Al primer sol, el
sol de agua, se lo llevó la inundación. Todos los que en el mundo moraban se
convirtieron en peces.
Al segundo sol lo
devoraron los tigres.
Al tercero lo
arrasó una lluvia de fuego, que incendió a las gentes.
Al cuarto sol, el
sol de viento, lo borró la tempestad. Las personas se volvieron monos y por los
montes se esparcieron.
Pensativos, los
dioses se reunieron en Teotihuacán. -¿Quién se ocupará de traer el alba?
El Señor de los
Caracoles, famoso por su fuerza y su hermosura, dio un paso adelante.
-Yo seré el sol
dijo.
-¿Quién más?
Silencio.
Todos miraron al
Pequeño Dios Purulento, el más feo y desgraciado de los dioses, y decidieron:
-Tú.
El Señor de los
Caracoles, y el Pequeño Dios Purulento se retiraron a los cerros que ahora son
las pirámides del sol y de la luna.
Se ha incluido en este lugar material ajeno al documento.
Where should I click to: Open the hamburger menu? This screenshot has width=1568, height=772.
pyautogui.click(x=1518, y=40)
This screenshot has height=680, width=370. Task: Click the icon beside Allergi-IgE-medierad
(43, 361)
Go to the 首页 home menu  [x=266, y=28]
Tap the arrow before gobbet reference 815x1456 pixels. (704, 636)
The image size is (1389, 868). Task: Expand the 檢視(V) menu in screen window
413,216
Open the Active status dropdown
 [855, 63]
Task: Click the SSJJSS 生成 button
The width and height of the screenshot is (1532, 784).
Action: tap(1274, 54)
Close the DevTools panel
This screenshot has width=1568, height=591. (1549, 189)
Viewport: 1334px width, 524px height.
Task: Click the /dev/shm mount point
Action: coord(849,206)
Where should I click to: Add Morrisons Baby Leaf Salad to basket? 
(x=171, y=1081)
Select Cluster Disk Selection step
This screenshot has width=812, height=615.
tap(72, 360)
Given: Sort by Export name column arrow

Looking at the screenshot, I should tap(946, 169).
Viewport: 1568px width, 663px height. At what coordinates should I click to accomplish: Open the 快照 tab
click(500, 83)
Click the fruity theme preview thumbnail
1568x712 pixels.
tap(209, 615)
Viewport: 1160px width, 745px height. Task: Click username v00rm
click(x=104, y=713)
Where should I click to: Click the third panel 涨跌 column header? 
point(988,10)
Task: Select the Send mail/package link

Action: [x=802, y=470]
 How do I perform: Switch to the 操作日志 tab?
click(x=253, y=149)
Allí, en ayunas, meditaron.
Después los dioses
juntaron leña, armaron una hoguera enorme y los llamaron.
El Pequeño Dios
Purulento tomó impulso y se arrojó a las llamas. En seguida emergió,
incandescente, en el cielo.
El Señor de los
Caracoles miró la fogata con el ceño fruncido. Avanzó, retrocedió, se detuvo.
Dio un par de vueltas. Como no se decidía, tuvieron que empujarlo. Con mucha
demora se alzó en el cielo. Los dioses, furiosos, lo abofetearon. Le golpearon
la cara con un conejo, una y otra vez, hasta que le mataron el brillo. Así, el
arrogante Señor de los Caracoles se convirtió en la luna. Las manchas de la
luna son las cicatrices de aquel castigo.
Pero el sol
resplandeciente no se movía. El gavilán de obsidiana voló hacia el Pequeño Dios
Purulento:
-¿Por qué no andas?
Y respondió el
despreciado, el maloliente, el jorobado, el cojo:
-Porque quiero la
sangre y el reino.
Este quinto sol, el
sol del movimiento, alumbró a los toltecas y alumbra a los aztecas. Tiene
garras y se alimenta de corazones humanos.